Decisions are also affected by whether options are framed together or
separately; this is known as the distinction bias.
Heuristics:
Main article: Heuristics in judgment and decision-making:
Heuristics in decision-making is the ability of making decisions based on
unjustified or routine thinking. While quicker than step-by-step processing,
heuristic thinking is also more likely to involve fallacies or
inaccuracies.[18] The main use for heuristics in our daily routines is to
decrease the amount of evaluative thinking we perform when making simple
decisions, making them instead based on unconscious rules and focusing on some
aspects of the decision, while ignoring others.[19] One example of a common and
erroneous thought process that arises through heuristic thinking is the
Gambler's Fallacy believing that an isolated random event is affected by
previous isolated random events. For example, if a coin is flipped to tails for
a couple of turns, it still has the same probability of doing so; however it
seems more likely, intuitively, for it to roll heads soon.[20] This happens
because, due to routine thinking, one disregards the probability and
concentrates on the ratio of the outcomes, meaning that one expects that in the
long run the ratio of flips should be half for each outcome.[21]

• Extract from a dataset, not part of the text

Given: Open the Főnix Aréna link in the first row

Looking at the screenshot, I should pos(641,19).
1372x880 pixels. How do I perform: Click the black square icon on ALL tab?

Another example is that decision-makers may be biased towards preferring
moderate alternatives to extreme ones; the Compromise Effect operates under a
mindset that the most moderate option carries the most benefit. In an
incomplete information scenario, as in most daily decisions, the moderate
option will look more appealing than either extreme, independent of the
context, based only on the fact that it has characteristics that can be found
at either extreme.[22]
Alternatives A highly controversial issue is whether one can replace the use of
probability in decision theory by other alternatives.
Probability theory:
Advocates for the use of probability theory point to: the work of Richard
Threlkeld Cox for justification of the probability axioms, the Dutch book
paradoxes of Bruno de Finetti as illustrative of the theoretical difficulties
that can arise from departures from the probability axioms, and the complete
class theorems, which show that all admissible decision rules are equivalent to
the Bayesian decision rule for some utility function and some prior
distribution (or for the limit of a sequence of prior distributions). Thus, for
every decision rule, either the rule may be reformulated as a Bayesian
procedure (or a limit of a sequence of such), or there is a rule that is
sometimes better and never worse.
Alternatives to probability theory:
The proponents of fuzzy logic, possibility theory, quantum cognition,
DempsterShafer theory, and info-gap decision theory maintain that
probability is only one of many alternatives and point to many examples where
non-standard alternatives have been implemented with apparent success; notably,
probabilistic decision theory is sensitive to assumptions about the
probabilities of various events, while non-probabilistic rules such as minimax
are robust, in that they do not make such assumptions.
Ludic fallacy:
Main article: Ludic fallacy:
A general criticism of decision theory based on a fixed universe of
possibilities is that it considers the "known unknowns", not the
"unknown unknowns"[citation needed]: it focuses on expected
variations, not on unforeseen events, which some argue have outsized impact and
must be considered significant events may be "outside model".
This line of argument, called the ludic fallacy, is that there are inevitable
imperfections in modeling the real world by particular models, and that
unquestioning reliance on models blinds one to their limits.